I agree with the thrust of your comment. I only mention carbon sequestration because the author Ron Bailey often raises the topic as though it were going to save us or the oil industry. It's pie in the sky, of course.
Incidentally, I have nothing against capital destruction and potlaches. Some of man's greatest accomplishments, from the pyramids to the moon landings have been achieved thanks to the waste of material resources and labour. But I take your point that a society that devoted itself entirely to the sequestration of carbon would be a miserable place.
Potlatches are interesting, the problem I was addressing is that potlatches can be the primary economic activity, In the Pacific Northwest salmon fishing was the activity
There is a dangerous aspect to potlatch, while potlatches can be very fun they were also a way of dealing with surplus by giving elites a means of asserting their authority. The same is true with Pyramid building, they transformed material surplus into authority and increased state power.
Once carbon sequestration becomes important it will be a pillar of state power. The state becomes or licenses the specialist who removes carbon, destroying capital. Since this is defined as GOOD, authority and prestige will be gained leading to a path to power and authority based upon capital destruction.
The ability to sequester carbon will require immense capital and not scale well, nobody is going to consider letting your lawn grow out reql carbon sequestration, only large projects will matter. So this ideologically potent activity will be concentrated in limited hands, probably requiring license. Soon we will have a new priesthood of state dominated entities with a monopoly on the sacrificial ritual of carbon sequestration.
This is all about control and gaining power, whether intended or not because that is what humans do.
In an economy without strong potlatch, energy is devoted to increasing societal wealth which allows for liberty, while this destructive economy will be about depriving society.
You are falsely assuming that fossil fuel energy will be the cheapest energy FOREVER.
You don't read much about renewables, do you?
"Does the stock market know something that environmental activists don't?"
Name something that environmental activists actually do know.
Im making over $9k a month working part time. I kept hearing other people tell me how much money they can make online so I decided to look into it. Well, it was all true and has totally changed my life. This is what I do,
---------- http://www.onlinejobs100.com
If Exxon and Peabody, who clearly had the right to do internal research about climate and not make it public, were actually found guilty of not disclosing the 'risk' of climate change to their assets, then every other public corporation in the US that is regulated by the NY regulators would be guilty of the same crime. Not one corporation could say it has no climate related risk to its income and assets. REIT's would have to disclose that apartment buildings may be destroyed in storms, flooded, and burnt by wildfires caused by climate change. Retailers would have to disclose that their sales would be damaged by the fact that petroleum based products might no longer be allowed to be sold.

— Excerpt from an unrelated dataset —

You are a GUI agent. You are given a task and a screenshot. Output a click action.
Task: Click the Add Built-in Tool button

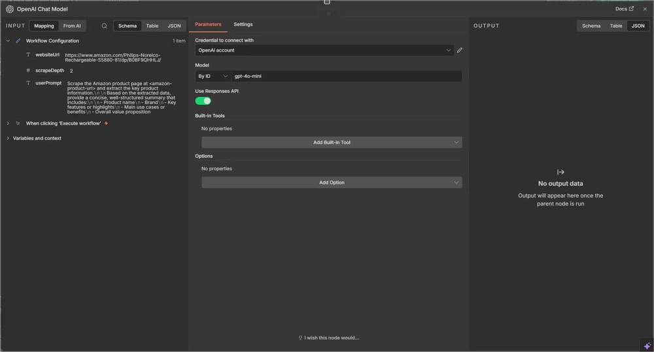pyautogui.click(x=332, y=142)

Technology companies would have to disclose that they are major consumers of energy and if carbon-based fuels were no longer available that they would be forced to curtail services of major server farms. Defense industries would be forced to risk the fact that ships and planes might not be able to be built because their fuel will not be available. Or maybe Exxon and Peabody might have to disclose that future regulations might actually drive prices of their products to such extreme high levels that they will make extremely high profits and may be subject to windfall taxes.